Les déboires de la flotte américaine en Asie, une aubaine pour Pékin
La série de collisions impliquant des navires de l’US Navy dans le Pacifique fait la joie de l’appareil de propagande chinois à l’heure où Pékin entend muscler sa propre marine, tout en inquiétant les alliés des Etats-Unis dans la région.
Pas moins de quatre incidents ont entaché cette année les opérations de la 7e Flotte de la marine américaine dans le Pacifique, dont deux collisions meurtrières – qui ont finalement conduit cette semaine à la démission de son commandant. C’est un revers cuisant pour la 7e Flotte, pièce centrale du dispositif militaire américain en Asie, et dont le rôle s’avère crucial en pleine montée des tensions autour du programme nucléaire nord-coréen et face aux démonstrations de force de l’armée chinoise. Suite au dernier incident en date – une collision lundi entre le destroyer lance-missiles USS John S. McCain et un pétrolier dans le détroit de Singapour -, dix marins ont été portés disparus.

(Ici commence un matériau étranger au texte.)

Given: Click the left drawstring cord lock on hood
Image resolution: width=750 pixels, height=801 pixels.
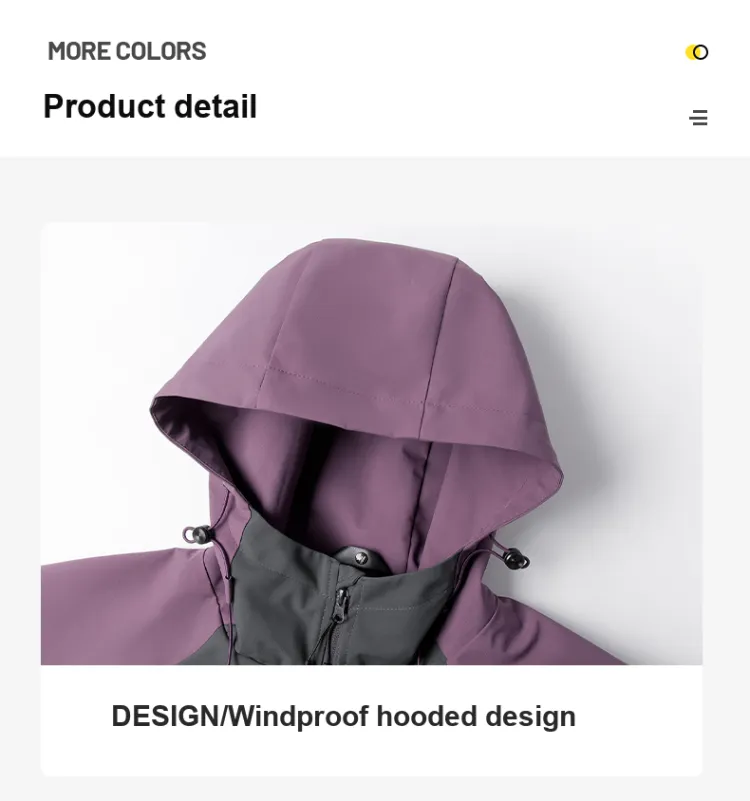Looking at the screenshot, I should click(197, 535).
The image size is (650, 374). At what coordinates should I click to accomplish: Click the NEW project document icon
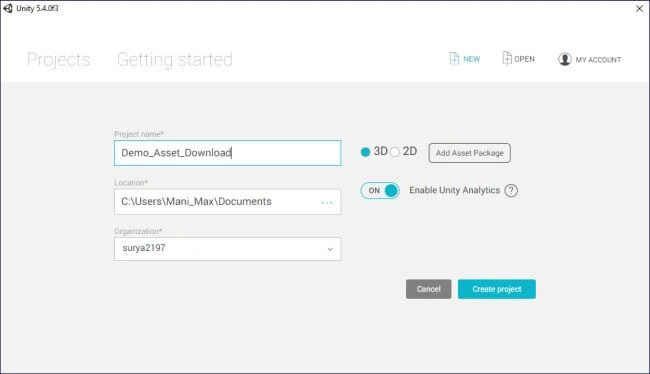click(x=454, y=58)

Mi-juin, déjà, sept marins américains avaient péri dans un accident entre le destroyer USS Fitzgerald et un porte-conteneurs au large du Japon. Ces incidents ont été largement commentés par les médias d’Etat chinois comme une illustration de l’arrogance et des lacunes de l’armée américaine.

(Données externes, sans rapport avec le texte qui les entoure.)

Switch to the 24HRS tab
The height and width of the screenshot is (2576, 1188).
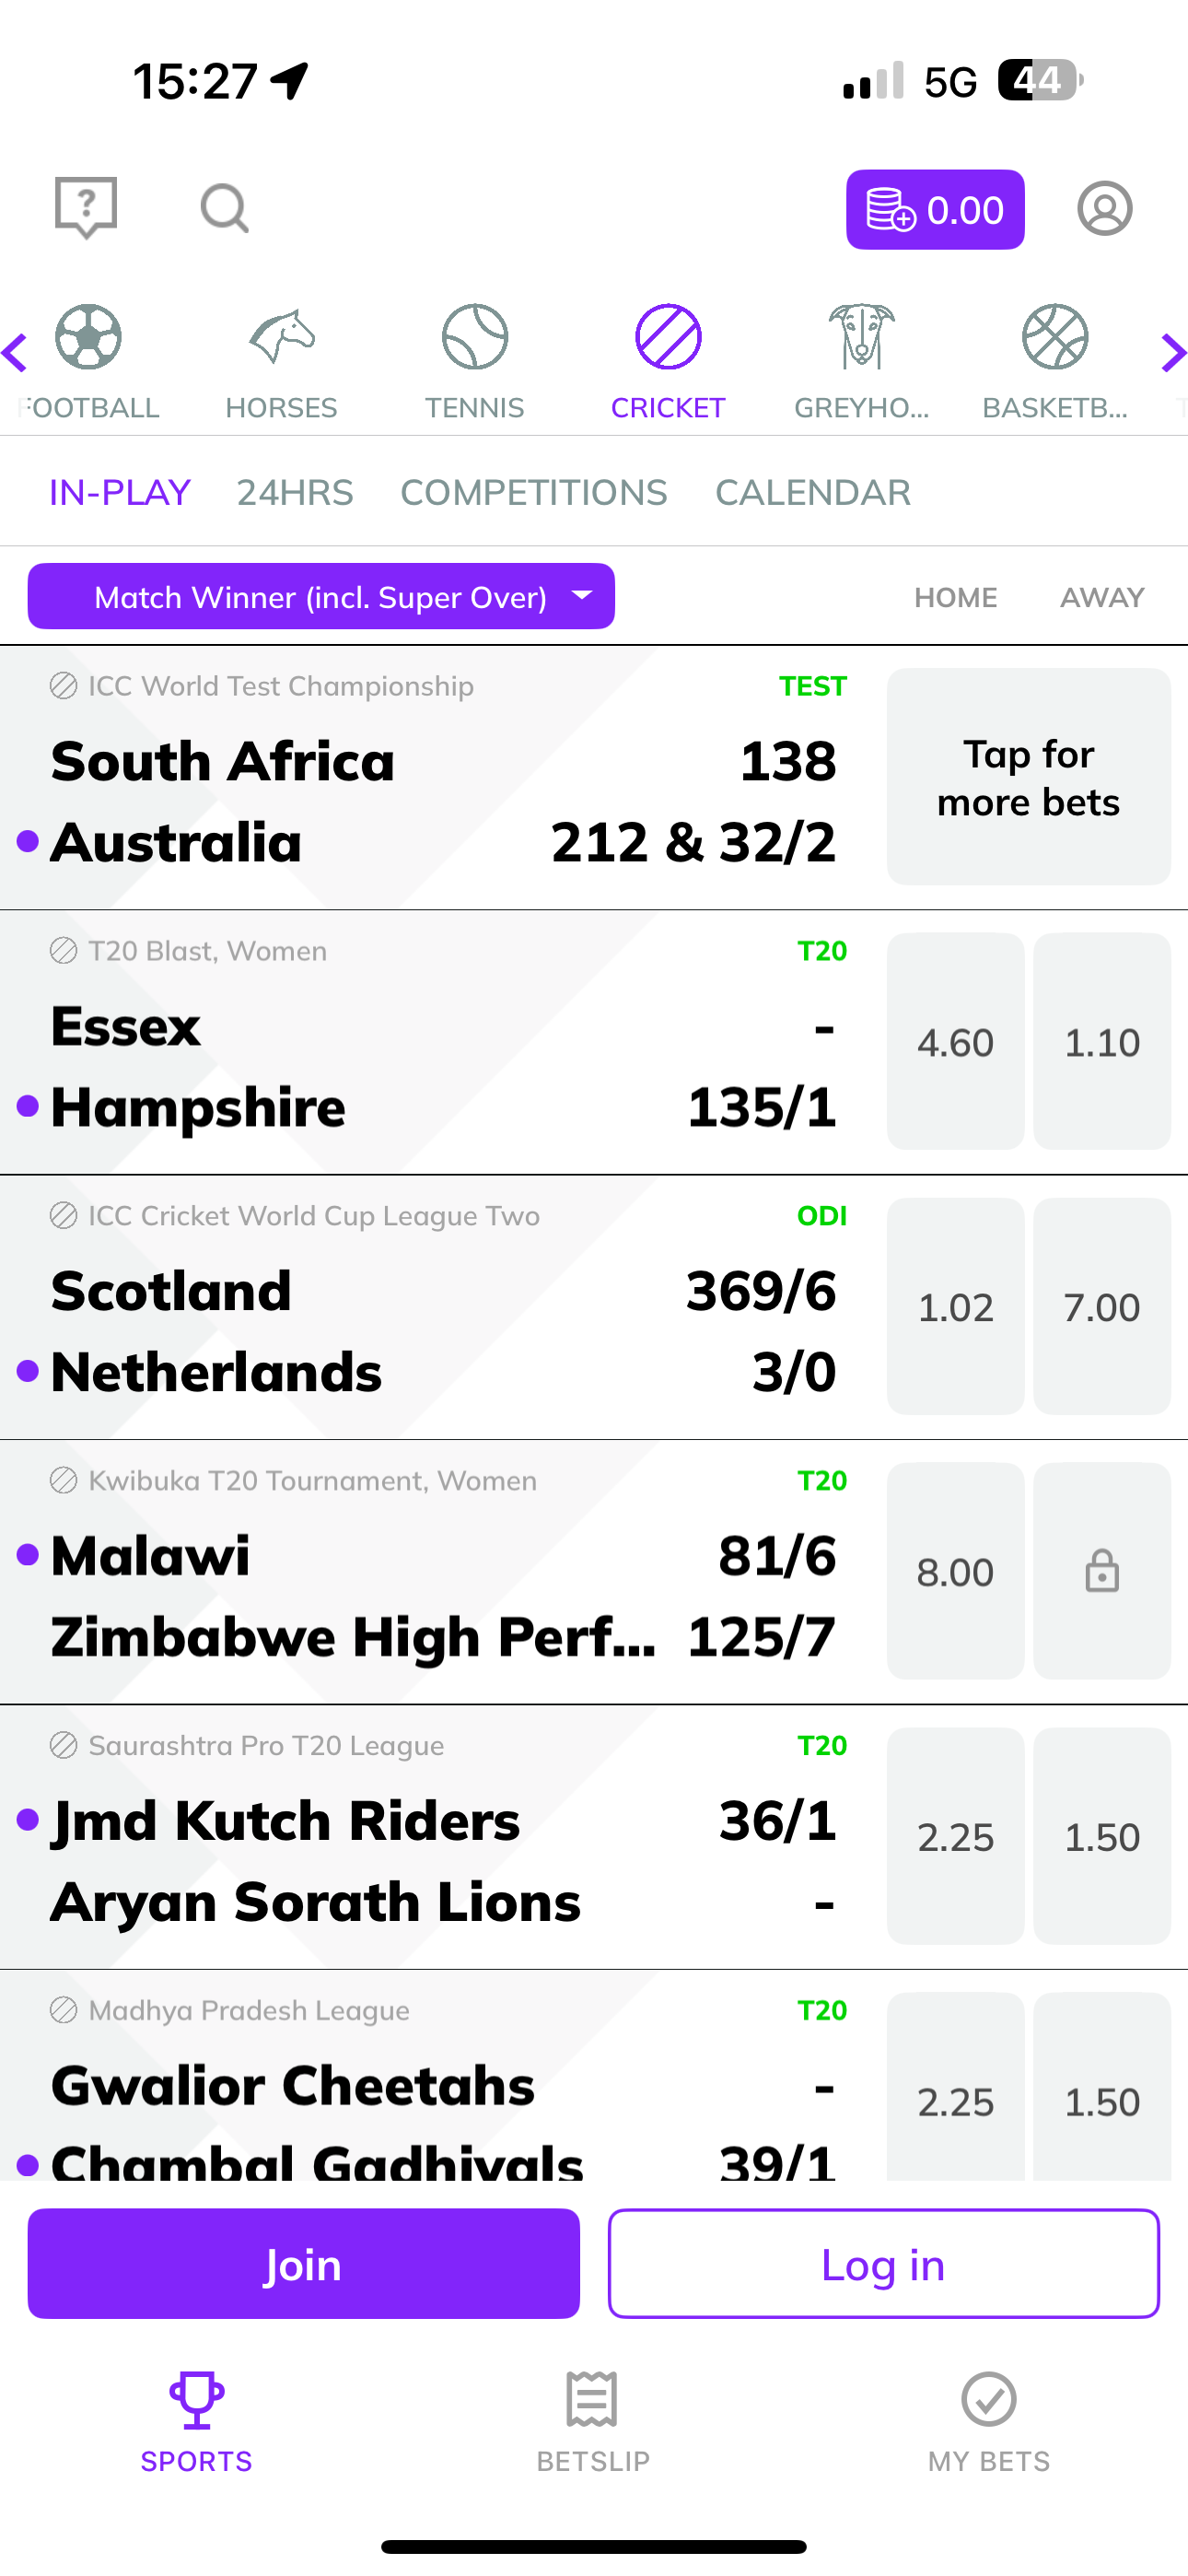[x=295, y=492]
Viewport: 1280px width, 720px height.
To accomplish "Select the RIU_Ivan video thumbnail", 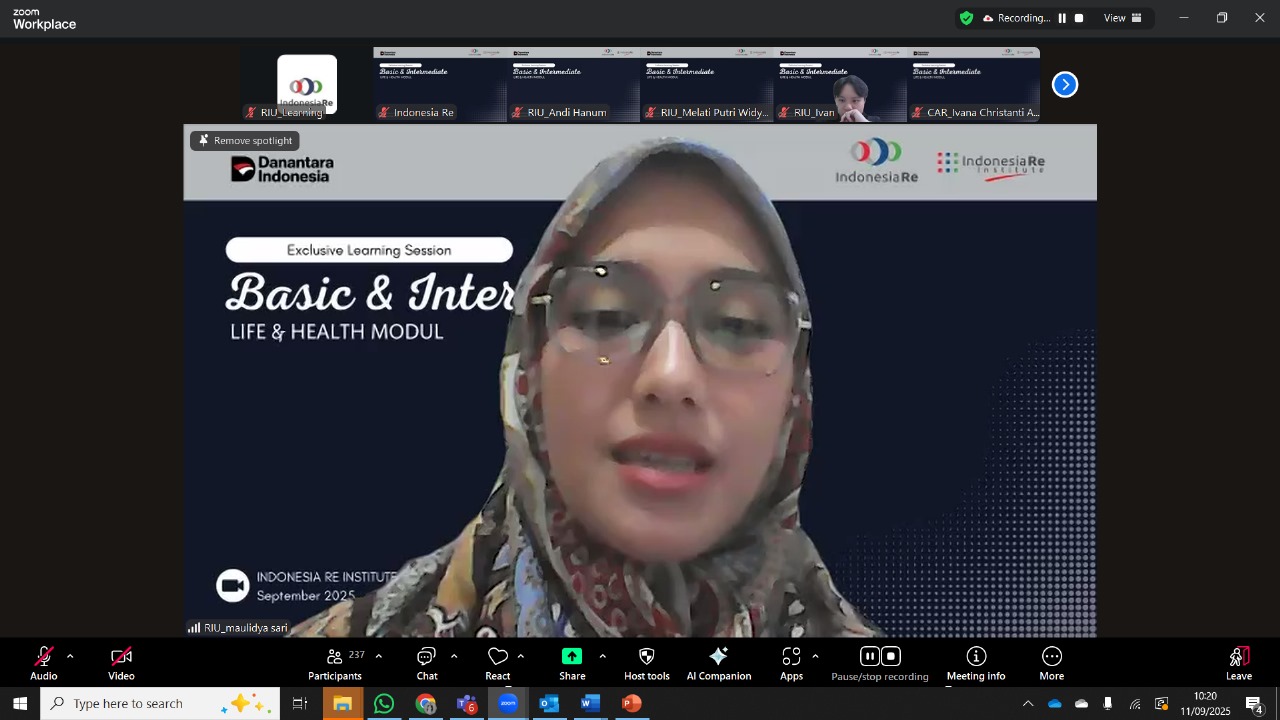I will click(x=840, y=85).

Hasard du calendrier: le destroyer USS McCain venait juste d’effectuer « une opération » de promotion de la « liberté de navigation » en mer de Chine méridionale, à la grande fureur de Pékin, qui revendique la quasi-totalité de cette région stratégique. « Du point de vue chinois, cela fait de l’excellente propagande », commente James Char, expert de la sécurité régionale à l’université Nanyang de Singapour. Ces incidents interviennent « au moment où Pékin affirme aux autres pays de la région: Vous ne pouvez plus compter sur les Américains pour assurer votre sécurité« , explique M. Char.
Menace sécuritaire
Le ministère chinois des Affaires étrangères s’est ostensiblement inquiété de la « menace sécuritaire » que posent selon lui les navires de guerre américains pour les bateaux civils. L’US Navy « devient un danger dans les eaux asiatiques », a abondé le quotidien officiel China Daily. Avant de s’interroger, non sans sarcasme: comment des navires de guerre aussi perfectionnés ont-il été incapables d’éviter de gigantesques navires de fret ?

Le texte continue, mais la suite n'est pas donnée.